Directions:
(1) Copy the part of the malware article that starts at "As anti-virus and" and ends at "according to Lanstein.".
(2) Write the next part of the article on rising malware threats, picking up after its final sentence.

Passage provided:
**********

Targeted and complex malicious software has seen a significant increase in infection rates since 2007 according to Fireeye's Alex Lanstein. "Since the US Air Force used the APT label to describe specifically Chinese origin attacks, multiple variations, from different geographies are now common place".
Malware Occurrence & Complexity On The Rise
The occurrence and complexity of malicious software has lead to numerous significant breaches. Powerful state sponsored and organised crime lead groups, have developed powerful automated ways of generating sophisticated, hard to identify, track and block, malware payloads. Many payloads are now masked as basic everyday application files such as PDF's, Word and Excel documents and images, whilst underneath, harbour well crafted executables, that can seamlessly connect to multiple remote command and control servers. These command and control servers are often accessed through intermediary instruction sets, distributed via well known domains such as Twitter, Yahoo and Wordpress blog sites, that wont look suspicious to organisational outbound traffic analysis tools. The instruction sets are often encrypted, or at least masked as base64, to prevent detection.
As anti-virus and signature based scanning tools become more accurate, malware designers are leveraging the human factor as a means of entry into an organisations network. By identifying key employees via social media tools such as LinkedIn and Twitter, malware payloads are delivered directly to an individual via spear-phishing techniques. Basic social framing such as good-news stories or studies looking for work placements or advice are typical according to Lanstein.

**********

Input data:
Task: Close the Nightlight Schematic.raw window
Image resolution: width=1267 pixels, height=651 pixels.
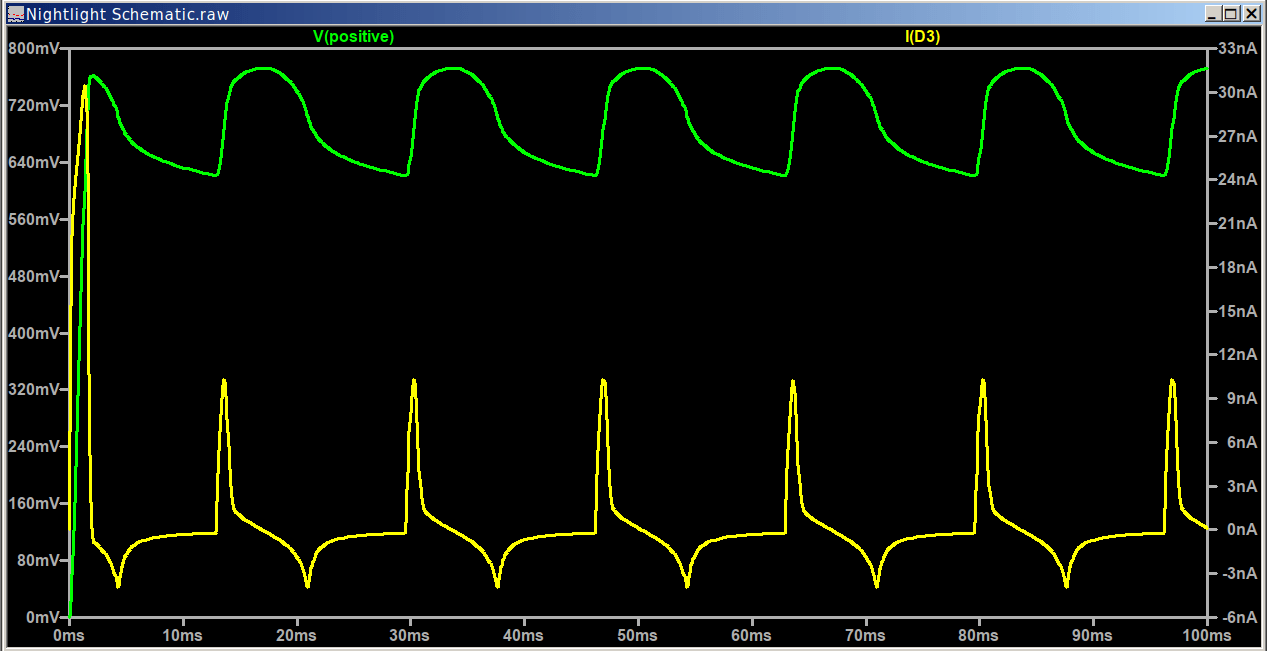Action: (1251, 14)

**********

Answers given:
(1)
As anti-virus and signature based scanning tools become more accurate, malware designers are leveraging the human factor as a means of entry into an organisations network. By identifying key employees via social media tools such as LinkedIn and Twitter, malware payloads are delivered directly to an individual via spear-phishing techniques. Basic social framing such as good-news stories or studies looking for work placements or advice are typical according to Lanstein.

(2)
Many of the payloads being delivered are being manufactured using small utilities to help create a 'factory' of malware operators who can quickly craft a malicious document or image in minutes. These payloads are created specifically for individual organisational targets, with subtle differences and nuances, in order to look realistic.
The Human Element Behind APT
The human element is not to be overestimated in the entire APT food chain. Whilst the payloads are technical in nature and command and control centres allow for hundrads if not thousands of remote bots , human decision making, framing and social engineering are playing a large part in overcoming first line defences. As technical protection gets better, the human factor at both the malware operator and target level becomes ever more important, with increased awareness and training a key tool in malware defence.